**Data for analysis:**

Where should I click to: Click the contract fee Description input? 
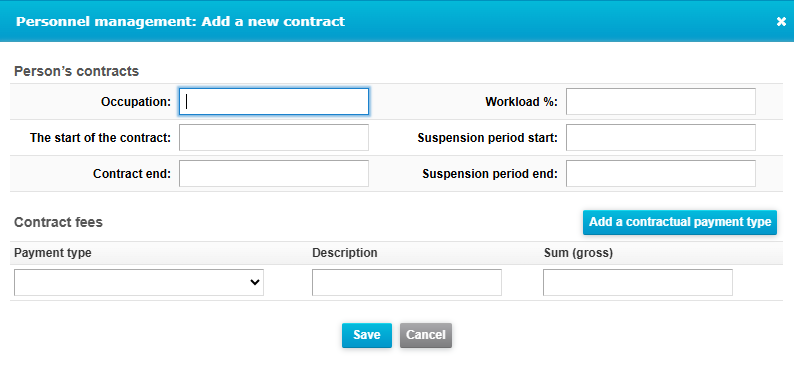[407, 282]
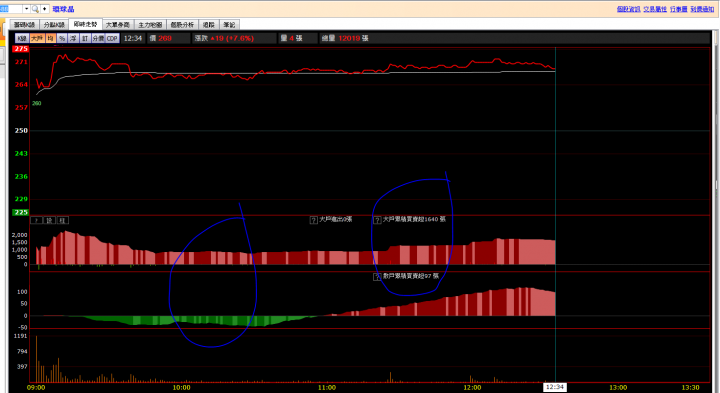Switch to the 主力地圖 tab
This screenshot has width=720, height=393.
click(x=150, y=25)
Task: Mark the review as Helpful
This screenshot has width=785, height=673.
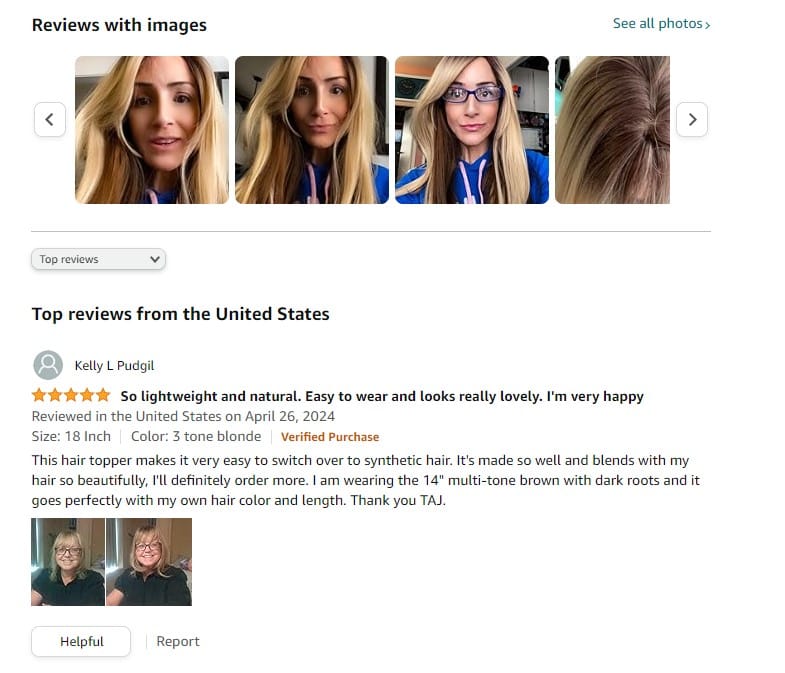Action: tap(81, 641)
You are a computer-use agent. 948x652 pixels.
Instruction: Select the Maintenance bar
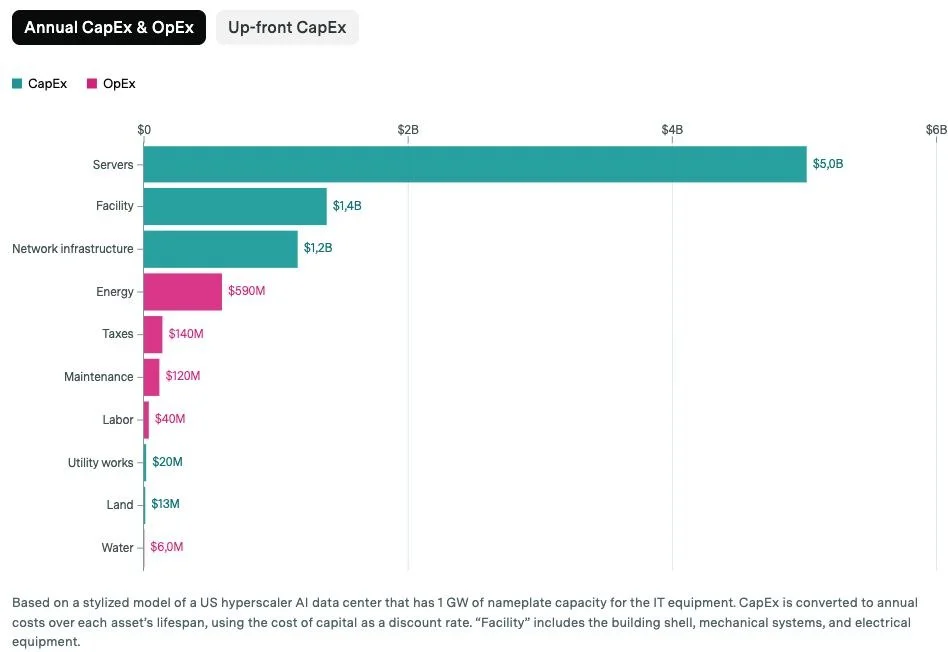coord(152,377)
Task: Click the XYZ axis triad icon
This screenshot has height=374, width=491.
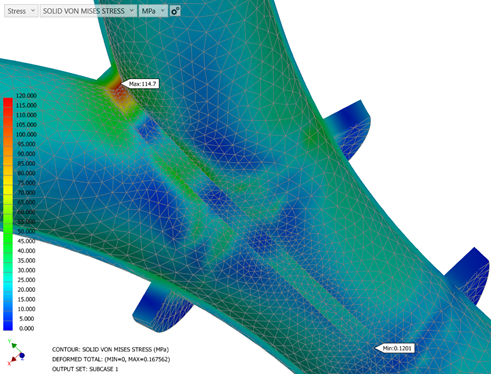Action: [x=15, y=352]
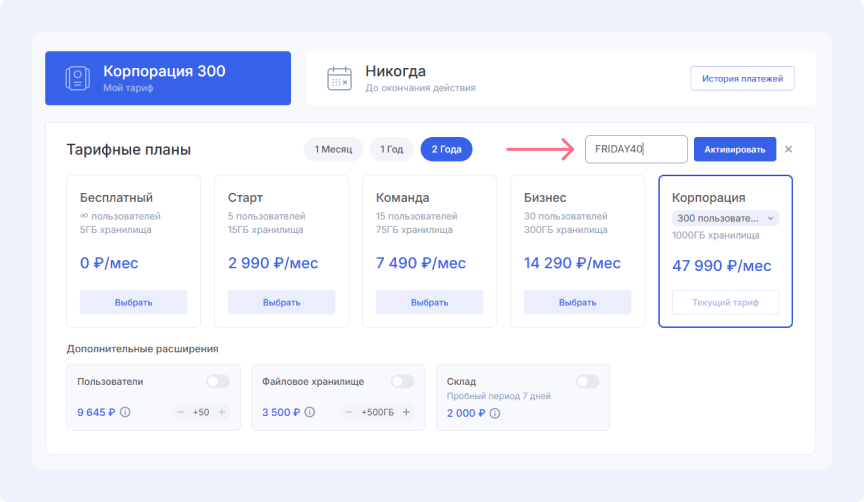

--

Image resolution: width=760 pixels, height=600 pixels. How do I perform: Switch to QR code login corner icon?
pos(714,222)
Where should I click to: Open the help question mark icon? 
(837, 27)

**Assignment:** Within the entries above, find each line where "Task" appears; copy every one.

**Written response:**
Task: Mark the review as Helpful
Task: Click the XYZ axis triad icon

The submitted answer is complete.